== Tasks to carry out ==
1/ In the passage below on TCP round-trip time measurement, how long does each experiment run?
2/ Reproduce word for word the part of the passage below on TCP round-trip time measurement starting with "The network is" and going on through "at the application layer.".

== Excerpted passage ==
+++
Finally, RTT calculation can be performed on any host that is forwarding traffic, not just end hosts, so full-path RTTs on all connections within a network can be calculated from its gateway host, for example. All that is necessary to compute accurate RTTs is that both directions of a connection pass through the monitoring host. Whether this is the case often relies on the network architecture, but it is known that paths on the Internet are normally not symmetric.2 Running this algorithm on a gateway node for a network through which all traffic passes, however, allows the RTT calculation to take place passively on all connections from just one location.
The network is a shared resource, and multiple factors can affect TCP RTT calculation. This section broadly covers some of these factors and demonstrates where the TCP RTT calculation differs from the RTT perceived by applications. The aim is to demonstrate parity with ICMP's RTT estimates, assuming all else is equal, and how packet loss and excessive buffering affect these measures relative to perceived latency at the application layer.
To demonstrate the responsiveness of RTT measurements, traffic flows were simulated in a virtualized environment. The environment is simple: two Linux hosts were configured on different subnets, and a third Linux host, with packet forwarding enabled, was configured with two network interfaces, one for each subnet.
This forwarding host is used to vary the network characteristics observed between the two end hosts, using the tc (traffic control) tool. Network characteristics are not modified on the end hosts, so their TCP stacks are not directly aware of the configuration for each experiment. For each experiment, an egress delay of 50 ms is set on each interface on the forwarding host, resulting in an RTT of 100 ms between the two end hosts. Each experiment runs for 180 seconds. The maximum data rate is set to 10 Mbps.
On these end hosts, the following components are running:
• Ping is running on both hosts, so each host is sending ICMP echo requests to the other once per second. This measures the ICMP RTT value to establish a "ground-truth" RTT between the hosts.
• A simple client/server pair of programs is running, where the client sends a local timestamp over a TCP connection once every second to the server, and the server echoes the timestamp back to the client; the client calculates the difference whenever it reads the response out of the bytestream. The client application runs two threads: one for sending and one for receiving. This measures the RTT perceived by the application layer.
+++
== Dataset entries ==
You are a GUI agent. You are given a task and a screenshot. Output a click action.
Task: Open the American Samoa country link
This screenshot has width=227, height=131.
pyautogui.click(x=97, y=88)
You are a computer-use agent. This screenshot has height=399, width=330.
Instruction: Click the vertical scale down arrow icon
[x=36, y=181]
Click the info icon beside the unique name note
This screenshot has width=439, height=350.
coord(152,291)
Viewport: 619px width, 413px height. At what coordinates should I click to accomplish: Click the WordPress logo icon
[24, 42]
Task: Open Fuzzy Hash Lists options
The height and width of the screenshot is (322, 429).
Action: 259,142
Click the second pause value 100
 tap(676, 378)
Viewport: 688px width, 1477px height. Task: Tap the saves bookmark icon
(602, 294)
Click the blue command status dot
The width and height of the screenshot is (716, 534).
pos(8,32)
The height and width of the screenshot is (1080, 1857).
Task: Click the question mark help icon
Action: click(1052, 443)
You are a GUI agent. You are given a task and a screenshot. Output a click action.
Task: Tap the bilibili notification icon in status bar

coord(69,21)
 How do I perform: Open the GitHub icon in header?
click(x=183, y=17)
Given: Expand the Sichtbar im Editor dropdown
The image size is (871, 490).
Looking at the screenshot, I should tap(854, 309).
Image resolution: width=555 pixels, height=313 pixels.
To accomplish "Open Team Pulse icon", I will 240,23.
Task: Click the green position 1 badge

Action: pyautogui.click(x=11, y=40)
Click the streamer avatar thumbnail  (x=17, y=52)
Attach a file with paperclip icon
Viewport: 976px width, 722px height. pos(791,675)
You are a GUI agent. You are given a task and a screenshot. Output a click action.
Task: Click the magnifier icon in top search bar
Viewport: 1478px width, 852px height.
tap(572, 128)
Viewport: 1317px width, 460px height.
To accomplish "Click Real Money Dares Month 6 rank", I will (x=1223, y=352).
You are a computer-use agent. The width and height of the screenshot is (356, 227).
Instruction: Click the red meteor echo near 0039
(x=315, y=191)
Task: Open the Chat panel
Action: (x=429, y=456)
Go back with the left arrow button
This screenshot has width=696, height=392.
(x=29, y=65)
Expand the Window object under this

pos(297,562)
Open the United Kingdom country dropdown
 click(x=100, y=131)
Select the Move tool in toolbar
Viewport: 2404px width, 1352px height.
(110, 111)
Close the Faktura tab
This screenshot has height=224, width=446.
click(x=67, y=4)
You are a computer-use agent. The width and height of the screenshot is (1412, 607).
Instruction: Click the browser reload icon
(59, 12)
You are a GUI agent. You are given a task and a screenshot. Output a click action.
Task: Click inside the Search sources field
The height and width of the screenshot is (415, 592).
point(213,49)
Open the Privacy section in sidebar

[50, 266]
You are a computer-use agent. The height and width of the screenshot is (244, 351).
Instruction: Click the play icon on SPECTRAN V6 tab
+++
== Solutions per task ==
1/ Each experiment runs for 180 seconds.

2/
The network is a shared resource, and multiple factors can affect TCP RTT calculation. This section broadly covers some of these factors and demonstrates where the TCP RTT calculation differs from the RTT perceived by applications. The aim is to demonstrate parity with ICMP's RTT estimates, assuming all else is equal, and how packet loss and excessive buffering affect these measures relative to perceived latency at the application layer.